Work to complete -> Set the records down again. Match every line exactly.

Collected data entries:
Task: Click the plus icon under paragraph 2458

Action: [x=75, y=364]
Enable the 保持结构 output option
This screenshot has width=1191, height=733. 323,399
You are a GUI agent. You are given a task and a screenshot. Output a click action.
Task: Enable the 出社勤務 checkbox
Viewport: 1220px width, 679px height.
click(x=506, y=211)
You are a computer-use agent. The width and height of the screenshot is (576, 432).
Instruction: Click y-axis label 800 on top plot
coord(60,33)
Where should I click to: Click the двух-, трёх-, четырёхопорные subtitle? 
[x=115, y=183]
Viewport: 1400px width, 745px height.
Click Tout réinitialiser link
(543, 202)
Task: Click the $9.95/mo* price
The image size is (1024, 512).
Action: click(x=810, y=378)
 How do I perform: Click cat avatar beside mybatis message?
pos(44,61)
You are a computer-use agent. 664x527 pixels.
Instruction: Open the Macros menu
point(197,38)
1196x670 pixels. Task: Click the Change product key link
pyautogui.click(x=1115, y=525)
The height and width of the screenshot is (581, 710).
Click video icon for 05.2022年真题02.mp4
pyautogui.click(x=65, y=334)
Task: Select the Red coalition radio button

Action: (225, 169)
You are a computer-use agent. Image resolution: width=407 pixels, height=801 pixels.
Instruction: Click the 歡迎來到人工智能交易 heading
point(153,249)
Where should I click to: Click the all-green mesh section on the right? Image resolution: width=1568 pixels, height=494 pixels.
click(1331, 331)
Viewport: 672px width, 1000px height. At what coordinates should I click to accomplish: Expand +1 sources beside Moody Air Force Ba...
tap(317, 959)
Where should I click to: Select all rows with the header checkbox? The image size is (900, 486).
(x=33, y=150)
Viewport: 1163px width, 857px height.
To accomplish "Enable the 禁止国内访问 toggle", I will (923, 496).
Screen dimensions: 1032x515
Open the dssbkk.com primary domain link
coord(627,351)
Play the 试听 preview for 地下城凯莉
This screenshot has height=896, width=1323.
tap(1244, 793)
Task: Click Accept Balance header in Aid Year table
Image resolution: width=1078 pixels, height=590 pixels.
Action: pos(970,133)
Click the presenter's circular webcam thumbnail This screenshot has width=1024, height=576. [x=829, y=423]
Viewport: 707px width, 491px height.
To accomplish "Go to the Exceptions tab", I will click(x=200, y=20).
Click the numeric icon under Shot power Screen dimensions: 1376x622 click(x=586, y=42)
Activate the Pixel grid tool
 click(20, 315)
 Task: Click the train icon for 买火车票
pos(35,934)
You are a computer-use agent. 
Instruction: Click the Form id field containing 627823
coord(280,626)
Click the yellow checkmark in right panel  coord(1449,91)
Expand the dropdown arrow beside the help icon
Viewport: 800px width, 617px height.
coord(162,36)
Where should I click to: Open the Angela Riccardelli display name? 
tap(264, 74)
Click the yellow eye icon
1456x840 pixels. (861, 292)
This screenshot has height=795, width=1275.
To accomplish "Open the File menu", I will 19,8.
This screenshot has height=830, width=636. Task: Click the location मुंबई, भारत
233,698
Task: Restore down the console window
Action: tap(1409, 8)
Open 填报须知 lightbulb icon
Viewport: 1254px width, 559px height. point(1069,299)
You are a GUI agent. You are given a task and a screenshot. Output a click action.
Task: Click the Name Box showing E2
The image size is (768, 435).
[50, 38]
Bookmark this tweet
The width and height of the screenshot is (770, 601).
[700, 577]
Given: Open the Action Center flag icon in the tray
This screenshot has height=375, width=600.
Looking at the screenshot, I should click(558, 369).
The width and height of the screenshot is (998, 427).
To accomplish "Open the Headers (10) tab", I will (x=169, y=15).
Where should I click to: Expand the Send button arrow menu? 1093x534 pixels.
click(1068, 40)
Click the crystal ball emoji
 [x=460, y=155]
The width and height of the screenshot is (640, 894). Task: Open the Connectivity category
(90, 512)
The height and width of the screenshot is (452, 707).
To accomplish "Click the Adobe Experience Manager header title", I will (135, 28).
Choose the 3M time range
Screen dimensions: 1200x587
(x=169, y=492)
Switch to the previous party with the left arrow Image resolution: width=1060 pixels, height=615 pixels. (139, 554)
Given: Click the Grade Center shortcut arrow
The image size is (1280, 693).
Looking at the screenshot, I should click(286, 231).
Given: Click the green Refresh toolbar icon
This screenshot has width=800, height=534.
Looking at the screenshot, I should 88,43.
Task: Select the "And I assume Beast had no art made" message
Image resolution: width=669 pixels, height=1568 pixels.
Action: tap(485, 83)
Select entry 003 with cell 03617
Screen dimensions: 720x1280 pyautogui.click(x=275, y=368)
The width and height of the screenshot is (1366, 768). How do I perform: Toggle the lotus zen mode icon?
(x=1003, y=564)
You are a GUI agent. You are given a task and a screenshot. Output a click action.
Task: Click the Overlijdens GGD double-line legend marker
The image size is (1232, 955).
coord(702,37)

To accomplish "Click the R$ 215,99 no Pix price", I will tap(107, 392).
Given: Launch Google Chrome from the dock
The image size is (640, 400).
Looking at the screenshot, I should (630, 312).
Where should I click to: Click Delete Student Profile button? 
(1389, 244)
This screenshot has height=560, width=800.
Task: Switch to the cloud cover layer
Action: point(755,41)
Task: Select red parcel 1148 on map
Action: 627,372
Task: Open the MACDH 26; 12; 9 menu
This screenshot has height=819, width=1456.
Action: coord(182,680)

Output for this exercise ->
Task: Click the plus icon under paragraph 2458

Action: [x=75, y=364]
Enable the 保持结构 output option
This screenshot has width=1191, height=733. 323,399
You are a GUI agent. You are given a task and a screenshot. Output a click action.
Task: Enable the 出社勤務 checkbox
Viewport: 1220px width, 679px height.
click(x=506, y=211)
You are a computer-use agent. The width and height of the screenshot is (576, 432).
Instruction: Click y-axis label 800 on top plot
coord(60,33)
Where should I click to: Click the двух-, трёх-, четырёхопорные subtitle? 
[x=115, y=183]
Viewport: 1400px width, 745px height.
Click Tout réinitialiser link
(543, 202)
Task: Click the $9.95/mo* price
The image size is (1024, 512).
Action: click(x=810, y=378)
 How do I perform: Click cat avatar beside mybatis message?
pos(44,61)
You are a computer-use agent. 664x527 pixels.
Instruction: Open the Macros menu
point(197,38)
1196x670 pixels. Task: Click the Change product key link
pyautogui.click(x=1115, y=525)
The height and width of the screenshot is (581, 710).
Click video icon for 05.2022年真题02.mp4
pyautogui.click(x=65, y=334)
Task: Select the Red coalition radio button

Action: (225, 169)
You are a computer-use agent. Image resolution: width=407 pixels, height=801 pixels.
Instruction: Click the 歡迎來到人工智能交易 heading
point(153,249)
Where should I click to: Click the all-green mesh section on the right? Image resolution: width=1568 pixels, height=494 pixels.
click(1331, 331)
Viewport: 672px width, 1000px height. At what coordinates should I click to accomplish: Expand +1 sources beside Moody Air Force Ba...
tap(317, 959)
Where should I click to: Select all rows with the header checkbox? The image size is (900, 486).
(x=33, y=150)
Viewport: 1163px width, 857px height.
To accomplish "Enable the 禁止国内访问 toggle", I will (923, 496).
Screen dimensions: 1032x515
Open the dssbkk.com primary domain link
coord(627,351)
Play the 试听 preview for 地下城凯莉
This screenshot has height=896, width=1323.
tap(1244, 793)
Task: Click Accept Balance header in Aid Year table
Image resolution: width=1078 pixels, height=590 pixels.
Action: pos(970,133)
Click the presenter's circular webcam thumbnail This screenshot has width=1024, height=576. [x=829, y=423]
Viewport: 707px width, 491px height.
To accomplish "Go to the Exceptions tab", I will click(x=200, y=20).
Click the numeric icon under Shot power Screen dimensions: 1376x622 click(x=586, y=42)
Activate the Pixel grid tool
 click(20, 315)
 Task: Click the train icon for 买火车票
pos(35,934)
You are a computer-use agent. 
Instruction: Click the Form id field containing 627823
coord(280,626)
Click the yellow checkmark in right panel  coord(1449,91)
Expand the dropdown arrow beside the help icon
Viewport: 800px width, 617px height.
coord(162,36)
Where should I click to: Open the Angela Riccardelli display name? 
tap(264, 74)
Click the yellow eye icon
1456x840 pixels. (861, 292)
This screenshot has height=795, width=1275.
To accomplish "Open the File menu", I will 19,8.
This screenshot has height=830, width=636. Task: Click the location मुंबई, भारत
233,698
Task: Restore down the console window
Action: tap(1409, 8)
Open 填报须知 lightbulb icon
Viewport: 1254px width, 559px height. point(1069,299)
You are a GUI agent. You are given a task and a screenshot. Output a click action.
Task: Click the Name Box showing E2
The image size is (768, 435).
[50, 38]
Bookmark this tweet
The width and height of the screenshot is (770, 601).
[700, 577]
Given: Open the Action Center flag icon in the tray
This screenshot has height=375, width=600.
Looking at the screenshot, I should click(558, 369).
The width and height of the screenshot is (998, 427).
To accomplish "Open the Headers (10) tab", I will (x=169, y=15).
Where should I click to: Expand the Send button arrow menu? 1093x534 pixels.
click(1068, 40)
Click the crystal ball emoji
 [x=460, y=155]
The width and height of the screenshot is (640, 894). Task: Open the Connectivity category
(90, 512)
The height and width of the screenshot is (452, 707).
To accomplish "Click the Adobe Experience Manager header title", I will (135, 28).
Choose the 3M time range
Screen dimensions: 1200x587
(x=169, y=492)
Switch to the previous party with the left arrow Image resolution: width=1060 pixels, height=615 pixels. (139, 554)
Given: Click the Grade Center shortcut arrow
The image size is (1280, 693).
Looking at the screenshot, I should click(286, 231).
Given: Click the green Refresh toolbar icon
This screenshot has width=800, height=534.
Looking at the screenshot, I should 88,43.
Task: Select the "And I assume Beast had no art made" message
Image resolution: width=669 pixels, height=1568 pixels.
Action: tap(485, 83)
Select entry 003 with cell 03617
Screen dimensions: 720x1280 pyautogui.click(x=275, y=368)
The width and height of the screenshot is (1366, 768). How do I perform: Toggle the lotus zen mode icon?
(x=1003, y=564)
You are a GUI agent. You are given a task and a screenshot. Output a click action.
Task: Click the Overlijdens GGD double-line legend marker
The image size is (1232, 955).
coord(702,37)

To accomplish "Click the R$ 215,99 no Pix price", I will tap(107, 392).
Given: Launch Google Chrome from the dock
The image size is (640, 400).
Looking at the screenshot, I should (630, 312).
Where should I click to: Click Delete Student Profile button? 
(1389, 244)
This screenshot has height=560, width=800.
Task: Switch to the cloud cover layer
Action: point(755,41)
Task: Select red parcel 1148 on map
Action: 627,372
Task: Open the MACDH 26; 12; 9 menu
This screenshot has height=819, width=1456.
Action: coord(182,680)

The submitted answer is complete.